For the first time in a while, Impact is in a position of stability with regards to their television home. With that no longer a point of concern, or topic of conversation for the wrestling and social media sites, the question becomes what now?
I have some thoughts:
Harvey, the entertainer, producer and businessman, knows quite a bit about establishing a brand as host of the hit game show Family Feud and his own popular syndicated radio show “The Steve Harvey Morning Show.” He could help Impact and some of their talent in building their brand as well.
Picture Rich Swann or Willie Mack doing guest spots on Harvey’s radio show and gaining a whole new audience of fans from telling their life stories of growing up in Baltimore and South Central Los Angeles respectively to becoming pro wrestling stars.
Another partner in the Anthem AXS deal that could greatly benefit Impact is the Anschutz Entertainment Group (AEG), the world’s leading sports and live entertainment company, and an equity partner in the deal.
AEG could open doors to venues they own both in the United States (including Nashville Yards in Impact’s home base of Nashville) and abroad with their many global partnerships. Return tours to the U.K. and India seem much more possible now.
However, one of the biggest relationships Impact needs to build on is actually a previous one that is in need of repair.
It also resulted in Impact talent like Rob Van Dam, Kurt Angle, Team 3D and the Motor City Machine Guns traveling to Japan for New Japan’s signature show, Wrestle Kingdom, at the Tokyo Dome.

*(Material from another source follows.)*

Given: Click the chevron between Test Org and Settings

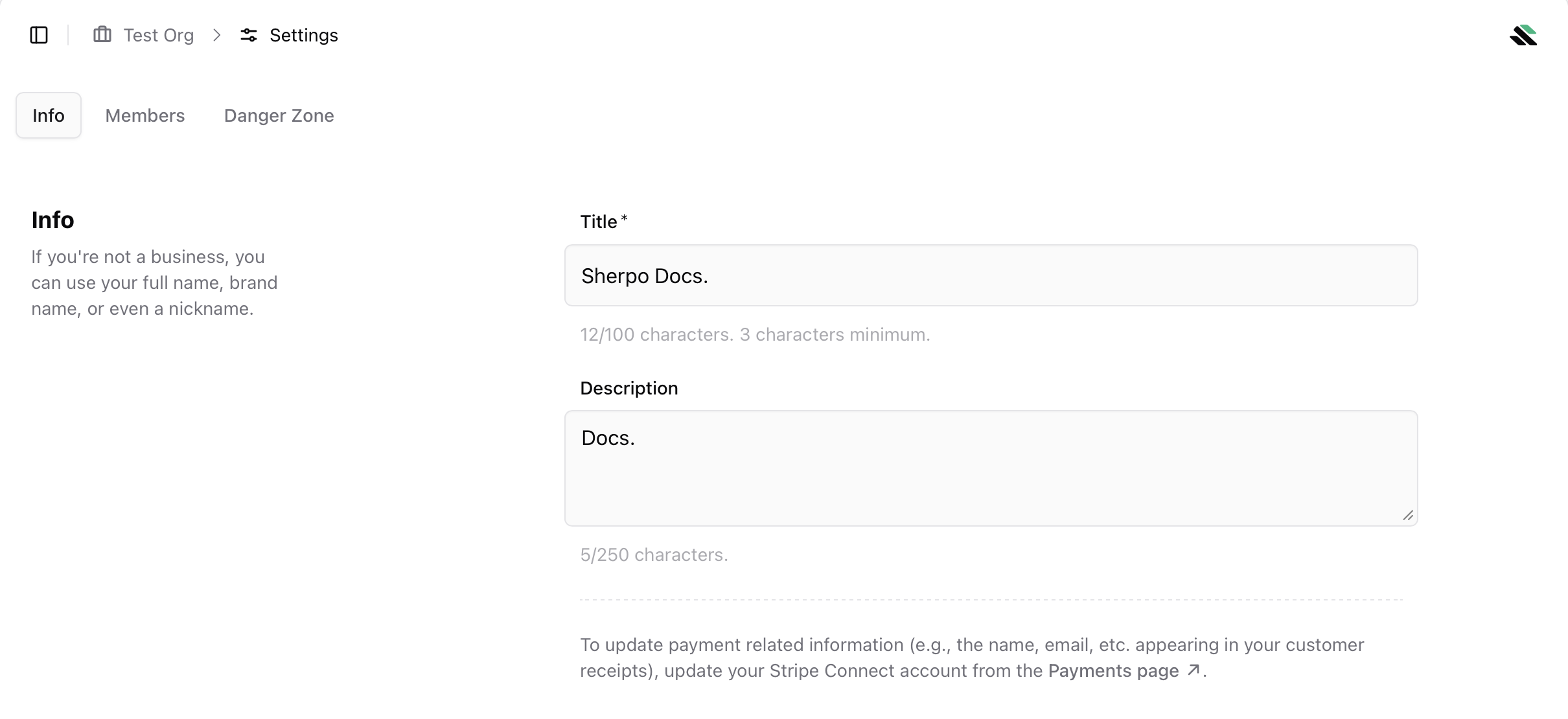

However, that relationship soured during a period when Okada was serving a developmental tour in the US with then Total Nonstop Action Wrestling (which would later become Impact Wrestling). Questionable booking by then Impact creative head Vince Russo that had Okada play a stereotypical character “Okato” (based of the Kato character from The Green Hornet series), and rumors that Okada was not well taken care of during his time in the states (those rumors have not been proven), led to fractures in the relationship and it dissolving.
New Japan would start a partnership with another US promotion in Ring of Honor, which led to great success – however New Japan has backed away from the ROH relationship recently.
Now, Impact and New Japan are soon-to-be neighbors on the same network (maybe on the same day, more on that in a second). There is reportedly still some bad feelings (mostly on the side of New Japan) and those need to be smoothed over sooner than later.
With no one from the regime that was in power when Okada did his excursion currently being involved with Impact (and New Japan having a new President/CEO in Harold Meji), it seems like a simple matter of getting all parties together for a sitdown and pointing out how they need to work together and how they (and AXS) will be better for it.
Currently, AXS has a Saturday wrestling block of New Japan and Women of Wrestling (WOW). It would not be a surprise if Impact is added to that block, which would make cross-promoting synergy a must.
Impact Executive Vice President Don Callis also serves as the color commentator for Impact, but was once the color guy for New Japan with play-by-play commentator Kevin Kelly. The duo was one of the best in wrestling and this is a chance for a reunion.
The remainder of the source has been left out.